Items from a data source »
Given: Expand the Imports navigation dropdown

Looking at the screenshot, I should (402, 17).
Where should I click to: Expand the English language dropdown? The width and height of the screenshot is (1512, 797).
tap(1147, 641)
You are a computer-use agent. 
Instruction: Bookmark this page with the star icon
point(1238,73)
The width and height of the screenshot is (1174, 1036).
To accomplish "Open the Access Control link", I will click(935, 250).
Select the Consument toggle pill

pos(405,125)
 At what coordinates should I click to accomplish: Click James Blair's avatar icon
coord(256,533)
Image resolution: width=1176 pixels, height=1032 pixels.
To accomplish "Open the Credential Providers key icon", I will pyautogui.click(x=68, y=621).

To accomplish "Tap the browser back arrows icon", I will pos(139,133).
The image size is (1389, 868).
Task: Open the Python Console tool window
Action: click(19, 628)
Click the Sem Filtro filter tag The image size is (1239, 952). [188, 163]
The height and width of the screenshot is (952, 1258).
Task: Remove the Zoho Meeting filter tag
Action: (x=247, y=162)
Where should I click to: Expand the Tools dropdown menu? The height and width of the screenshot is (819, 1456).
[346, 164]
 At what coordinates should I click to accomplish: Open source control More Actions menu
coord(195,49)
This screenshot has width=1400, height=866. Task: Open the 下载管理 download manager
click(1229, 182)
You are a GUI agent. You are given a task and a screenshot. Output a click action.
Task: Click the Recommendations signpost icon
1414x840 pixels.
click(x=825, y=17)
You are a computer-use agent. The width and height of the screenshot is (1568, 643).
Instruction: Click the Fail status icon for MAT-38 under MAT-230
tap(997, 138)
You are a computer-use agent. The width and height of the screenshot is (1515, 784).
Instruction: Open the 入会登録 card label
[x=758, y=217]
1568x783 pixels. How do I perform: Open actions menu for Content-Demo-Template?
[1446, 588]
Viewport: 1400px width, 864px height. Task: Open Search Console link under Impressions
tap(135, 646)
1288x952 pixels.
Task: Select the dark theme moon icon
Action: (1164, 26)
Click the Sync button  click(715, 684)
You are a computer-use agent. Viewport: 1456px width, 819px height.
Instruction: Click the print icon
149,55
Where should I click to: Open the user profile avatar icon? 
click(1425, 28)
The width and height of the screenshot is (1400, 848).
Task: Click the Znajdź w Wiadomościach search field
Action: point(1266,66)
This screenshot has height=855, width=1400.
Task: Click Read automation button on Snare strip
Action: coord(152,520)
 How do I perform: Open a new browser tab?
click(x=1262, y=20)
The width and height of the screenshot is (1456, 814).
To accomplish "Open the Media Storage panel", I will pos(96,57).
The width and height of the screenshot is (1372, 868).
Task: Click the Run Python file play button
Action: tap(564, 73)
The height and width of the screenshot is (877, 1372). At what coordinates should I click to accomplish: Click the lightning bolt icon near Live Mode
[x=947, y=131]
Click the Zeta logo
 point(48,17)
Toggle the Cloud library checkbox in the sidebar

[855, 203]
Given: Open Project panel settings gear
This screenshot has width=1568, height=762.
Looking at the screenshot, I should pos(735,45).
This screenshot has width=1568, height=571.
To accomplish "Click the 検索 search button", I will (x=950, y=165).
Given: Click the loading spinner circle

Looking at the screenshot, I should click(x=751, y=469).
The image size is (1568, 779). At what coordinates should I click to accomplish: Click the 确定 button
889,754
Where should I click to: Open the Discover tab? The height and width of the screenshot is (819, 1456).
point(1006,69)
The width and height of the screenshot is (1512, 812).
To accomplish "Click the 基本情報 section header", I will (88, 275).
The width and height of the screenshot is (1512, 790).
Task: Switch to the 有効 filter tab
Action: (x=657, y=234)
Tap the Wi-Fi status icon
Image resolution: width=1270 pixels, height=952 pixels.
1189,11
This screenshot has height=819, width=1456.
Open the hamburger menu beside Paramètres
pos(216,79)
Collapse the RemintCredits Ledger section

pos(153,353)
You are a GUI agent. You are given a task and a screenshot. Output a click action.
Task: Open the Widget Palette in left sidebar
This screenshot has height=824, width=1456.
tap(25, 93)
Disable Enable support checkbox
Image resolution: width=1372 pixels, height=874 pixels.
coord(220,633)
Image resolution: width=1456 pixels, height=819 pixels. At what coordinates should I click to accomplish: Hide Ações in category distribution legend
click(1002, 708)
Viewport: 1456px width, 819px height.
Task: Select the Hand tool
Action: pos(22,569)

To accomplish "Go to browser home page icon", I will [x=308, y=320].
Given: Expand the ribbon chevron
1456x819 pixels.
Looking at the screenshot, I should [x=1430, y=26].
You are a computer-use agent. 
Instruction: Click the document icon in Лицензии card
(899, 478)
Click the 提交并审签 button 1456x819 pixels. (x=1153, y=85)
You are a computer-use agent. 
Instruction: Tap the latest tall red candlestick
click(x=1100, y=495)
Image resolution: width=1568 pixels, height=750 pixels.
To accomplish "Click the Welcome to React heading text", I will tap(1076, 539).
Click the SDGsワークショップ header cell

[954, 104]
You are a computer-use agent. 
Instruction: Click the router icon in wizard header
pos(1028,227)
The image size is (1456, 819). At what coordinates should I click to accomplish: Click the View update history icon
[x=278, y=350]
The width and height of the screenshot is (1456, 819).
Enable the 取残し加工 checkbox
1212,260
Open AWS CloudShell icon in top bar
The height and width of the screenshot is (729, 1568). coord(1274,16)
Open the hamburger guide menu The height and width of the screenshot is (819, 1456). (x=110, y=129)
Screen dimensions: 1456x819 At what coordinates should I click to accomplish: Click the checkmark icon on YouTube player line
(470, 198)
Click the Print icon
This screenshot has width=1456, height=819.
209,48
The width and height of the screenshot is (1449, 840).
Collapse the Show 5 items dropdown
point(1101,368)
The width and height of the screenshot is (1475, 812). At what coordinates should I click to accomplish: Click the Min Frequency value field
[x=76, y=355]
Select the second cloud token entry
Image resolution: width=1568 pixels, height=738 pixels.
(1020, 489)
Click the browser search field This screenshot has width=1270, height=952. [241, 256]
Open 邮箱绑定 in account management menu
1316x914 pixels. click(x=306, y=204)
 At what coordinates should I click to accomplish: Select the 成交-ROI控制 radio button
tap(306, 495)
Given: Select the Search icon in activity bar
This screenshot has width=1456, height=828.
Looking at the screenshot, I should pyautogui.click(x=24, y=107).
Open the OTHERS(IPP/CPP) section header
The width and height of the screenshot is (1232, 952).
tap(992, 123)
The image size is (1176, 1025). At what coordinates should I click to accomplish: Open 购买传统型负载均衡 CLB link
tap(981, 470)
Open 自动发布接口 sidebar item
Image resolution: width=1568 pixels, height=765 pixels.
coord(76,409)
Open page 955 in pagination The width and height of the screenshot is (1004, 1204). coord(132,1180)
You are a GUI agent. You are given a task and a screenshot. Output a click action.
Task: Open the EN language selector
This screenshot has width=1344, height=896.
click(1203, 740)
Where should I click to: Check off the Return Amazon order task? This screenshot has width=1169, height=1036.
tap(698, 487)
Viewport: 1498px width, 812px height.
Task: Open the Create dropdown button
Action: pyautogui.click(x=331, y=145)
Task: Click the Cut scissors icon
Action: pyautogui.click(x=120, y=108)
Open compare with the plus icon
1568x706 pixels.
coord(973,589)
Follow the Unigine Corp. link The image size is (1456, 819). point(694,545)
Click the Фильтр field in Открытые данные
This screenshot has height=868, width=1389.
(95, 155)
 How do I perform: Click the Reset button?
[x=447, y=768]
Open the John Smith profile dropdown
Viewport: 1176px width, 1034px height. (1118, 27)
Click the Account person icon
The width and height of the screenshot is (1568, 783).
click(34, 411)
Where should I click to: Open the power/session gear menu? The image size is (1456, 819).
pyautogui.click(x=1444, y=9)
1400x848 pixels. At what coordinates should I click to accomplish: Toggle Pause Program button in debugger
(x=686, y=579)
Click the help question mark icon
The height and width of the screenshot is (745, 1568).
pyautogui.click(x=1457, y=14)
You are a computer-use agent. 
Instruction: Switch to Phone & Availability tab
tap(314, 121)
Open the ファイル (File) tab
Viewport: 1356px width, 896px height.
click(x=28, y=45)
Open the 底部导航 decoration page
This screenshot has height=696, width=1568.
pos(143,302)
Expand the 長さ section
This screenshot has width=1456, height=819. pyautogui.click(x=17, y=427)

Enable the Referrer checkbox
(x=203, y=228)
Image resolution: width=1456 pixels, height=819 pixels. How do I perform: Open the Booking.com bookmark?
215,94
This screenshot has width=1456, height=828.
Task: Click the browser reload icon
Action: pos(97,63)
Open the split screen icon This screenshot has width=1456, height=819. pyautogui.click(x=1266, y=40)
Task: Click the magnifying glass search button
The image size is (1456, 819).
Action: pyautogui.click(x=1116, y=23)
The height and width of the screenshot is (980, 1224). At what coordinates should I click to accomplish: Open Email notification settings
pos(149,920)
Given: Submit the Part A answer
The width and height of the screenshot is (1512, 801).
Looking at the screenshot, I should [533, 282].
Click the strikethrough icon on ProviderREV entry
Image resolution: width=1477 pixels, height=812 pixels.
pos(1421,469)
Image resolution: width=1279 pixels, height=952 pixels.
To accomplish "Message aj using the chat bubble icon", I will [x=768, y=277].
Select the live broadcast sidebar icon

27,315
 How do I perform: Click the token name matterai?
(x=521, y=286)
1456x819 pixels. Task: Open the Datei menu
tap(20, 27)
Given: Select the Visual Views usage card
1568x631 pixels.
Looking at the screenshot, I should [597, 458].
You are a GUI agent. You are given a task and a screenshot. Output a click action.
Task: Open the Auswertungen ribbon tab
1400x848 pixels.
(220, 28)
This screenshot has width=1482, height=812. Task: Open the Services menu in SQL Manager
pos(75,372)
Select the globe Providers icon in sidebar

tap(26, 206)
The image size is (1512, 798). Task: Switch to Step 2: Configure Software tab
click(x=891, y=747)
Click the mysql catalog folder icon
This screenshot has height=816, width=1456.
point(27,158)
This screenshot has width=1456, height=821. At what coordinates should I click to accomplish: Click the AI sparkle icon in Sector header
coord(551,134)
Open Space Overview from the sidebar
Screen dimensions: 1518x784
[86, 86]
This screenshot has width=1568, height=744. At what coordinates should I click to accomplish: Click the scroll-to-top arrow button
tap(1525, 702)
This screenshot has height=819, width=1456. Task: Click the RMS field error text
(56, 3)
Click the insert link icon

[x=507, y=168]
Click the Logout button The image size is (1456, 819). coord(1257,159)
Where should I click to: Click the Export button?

WORK INSTRUCTIONS » Copy down each line in the entries that has the word "ribbon".

SOLUTION FOR THIS EXERCISE »
Given: Expand the ribbon chevron
Task: Open the Auswertungen ribbon tab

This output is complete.